Problem A
Output the passage of the game impressions post, starting at "AI War: Fleet" and ending at "be for you!", copied word for word.

━━━ Selection

It’s the second week, and the same deal as the first: play games, write briefly about games, be unreasonably annoyed at a simulator. Let’s begin!
AI War: Fleet Command
AI War is a sprite-based space RTS. That’s probably where this bit should end because, in all honesty, I couldn’t get beyond ten minutes. Not because AI War is a bad game necessarily, but it’s just so dense. Clicking on your headquarters brings up paragraphs of explanatory blurb, and multiple options each with lines of explanation. If you want an in-depth RTS, by which I mean a really bloody in-depth RTS from what little I saw, this may just be for you!
Rating: Hey, you might like it / 10
Airport Simulator 2014
The last simulator game I played led to a weird, rambling narrative as opposed to a first impression. Therefore, as an experiment, I’m going to set a template before I actually begin the game. Hopefully, whatever the game may throw at me, this will mean I’ll have something well-rounded and informative to say. Okay, here goes:
Airport Simulator 2014, by United Independent Entertainment, aims to replicate the hustle and bustle of a real-life airport environment. While playing, I felt that…
(Okay, so now I’ll play and come back with some constructive thoughts.)

━━━━━━

Problem B
Return the records verbatim, starting at their first line and ending at the line that contains "Action: [x=465, y=3]", with both of those lines included.

━━━ Stored data

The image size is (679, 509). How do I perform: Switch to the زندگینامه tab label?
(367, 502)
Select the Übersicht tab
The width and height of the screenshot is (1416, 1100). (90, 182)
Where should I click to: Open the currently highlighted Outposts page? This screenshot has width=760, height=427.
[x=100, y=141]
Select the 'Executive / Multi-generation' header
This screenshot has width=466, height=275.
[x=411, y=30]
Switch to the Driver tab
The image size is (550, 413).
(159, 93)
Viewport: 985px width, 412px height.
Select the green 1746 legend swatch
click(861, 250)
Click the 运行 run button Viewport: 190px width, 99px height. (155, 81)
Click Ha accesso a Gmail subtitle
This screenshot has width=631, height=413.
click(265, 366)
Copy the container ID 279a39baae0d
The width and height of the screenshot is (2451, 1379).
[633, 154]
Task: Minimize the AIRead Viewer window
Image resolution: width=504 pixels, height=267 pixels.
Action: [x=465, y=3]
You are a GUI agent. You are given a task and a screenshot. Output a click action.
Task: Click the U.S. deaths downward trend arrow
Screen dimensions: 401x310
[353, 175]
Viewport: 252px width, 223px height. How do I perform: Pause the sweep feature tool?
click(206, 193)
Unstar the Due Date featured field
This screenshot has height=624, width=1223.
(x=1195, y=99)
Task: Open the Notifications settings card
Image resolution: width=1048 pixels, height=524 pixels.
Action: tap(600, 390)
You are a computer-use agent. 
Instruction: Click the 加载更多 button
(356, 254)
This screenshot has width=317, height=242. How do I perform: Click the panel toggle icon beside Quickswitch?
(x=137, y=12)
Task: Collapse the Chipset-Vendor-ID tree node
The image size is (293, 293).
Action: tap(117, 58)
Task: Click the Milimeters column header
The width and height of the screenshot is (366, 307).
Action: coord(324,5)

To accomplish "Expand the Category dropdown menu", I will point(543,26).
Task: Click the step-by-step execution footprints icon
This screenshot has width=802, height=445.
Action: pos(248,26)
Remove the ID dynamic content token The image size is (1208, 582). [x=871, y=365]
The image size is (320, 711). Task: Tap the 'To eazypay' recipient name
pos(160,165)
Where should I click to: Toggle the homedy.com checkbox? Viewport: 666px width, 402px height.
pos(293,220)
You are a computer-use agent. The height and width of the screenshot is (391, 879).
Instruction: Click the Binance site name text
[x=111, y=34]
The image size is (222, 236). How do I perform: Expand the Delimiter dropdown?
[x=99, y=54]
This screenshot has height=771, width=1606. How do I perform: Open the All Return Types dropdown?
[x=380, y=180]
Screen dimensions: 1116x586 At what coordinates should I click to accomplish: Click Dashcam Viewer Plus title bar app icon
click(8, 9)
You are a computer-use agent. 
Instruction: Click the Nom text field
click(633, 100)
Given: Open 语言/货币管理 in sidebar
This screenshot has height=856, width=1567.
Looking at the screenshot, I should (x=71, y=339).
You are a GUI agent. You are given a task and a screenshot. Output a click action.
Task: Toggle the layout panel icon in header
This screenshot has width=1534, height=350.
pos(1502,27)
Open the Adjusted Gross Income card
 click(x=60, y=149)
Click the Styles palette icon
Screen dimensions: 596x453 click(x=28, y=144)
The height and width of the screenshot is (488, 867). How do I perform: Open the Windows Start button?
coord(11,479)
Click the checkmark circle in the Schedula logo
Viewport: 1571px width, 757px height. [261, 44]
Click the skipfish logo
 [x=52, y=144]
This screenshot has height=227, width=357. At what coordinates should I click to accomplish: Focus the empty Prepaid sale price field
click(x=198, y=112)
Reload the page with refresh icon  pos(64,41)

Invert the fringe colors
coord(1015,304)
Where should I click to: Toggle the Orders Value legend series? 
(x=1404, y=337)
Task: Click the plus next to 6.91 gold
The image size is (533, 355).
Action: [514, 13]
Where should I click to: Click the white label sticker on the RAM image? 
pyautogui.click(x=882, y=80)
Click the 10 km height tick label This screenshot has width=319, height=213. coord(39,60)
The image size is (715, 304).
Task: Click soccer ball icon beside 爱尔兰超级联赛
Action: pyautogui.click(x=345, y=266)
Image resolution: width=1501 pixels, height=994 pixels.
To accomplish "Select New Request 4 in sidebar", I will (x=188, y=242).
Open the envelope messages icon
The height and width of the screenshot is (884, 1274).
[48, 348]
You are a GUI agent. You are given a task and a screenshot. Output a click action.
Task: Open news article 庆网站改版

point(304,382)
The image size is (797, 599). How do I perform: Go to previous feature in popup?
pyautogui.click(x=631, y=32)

━━━━━━

Full answer A
AI War: Fleet Command
AI War is a sprite-based space RTS. That’s probably where this bit should end because, in all honesty, I couldn’t get beyond ten minutes. Not because AI War is a bad game necessarily, but it’s just so dense. Clicking on your headquarters brings up paragraphs of explanatory blurb, and multiple options each with lines of explanation. If you want an in-depth RTS, by which I mean a really bloody in-depth RTS from what little I saw, this may just be for you!

Full answer B
The image size is (679, 509). How do I perform: Switch to the زندگینامه tab label?
(367, 502)
Select the Übersicht tab
The width and height of the screenshot is (1416, 1100). (90, 182)
Where should I click to: Open the currently highlighted Outposts page? This screenshot has width=760, height=427.
[x=100, y=141]
Select the 'Executive / Multi-generation' header
This screenshot has width=466, height=275.
[x=411, y=30]
Switch to the Driver tab
The image size is (550, 413).
(159, 93)
Viewport: 985px width, 412px height.
Select the green 1746 legend swatch
click(861, 250)
Click the 运行 run button Viewport: 190px width, 99px height. (155, 81)
Click Ha accesso a Gmail subtitle
This screenshot has width=631, height=413.
click(265, 366)
Copy the container ID 279a39baae0d
The width and height of the screenshot is (2451, 1379).
[633, 154]
Task: Minimize the AIRead Viewer window
Image resolution: width=504 pixels, height=267 pixels.
Action: [x=465, y=3]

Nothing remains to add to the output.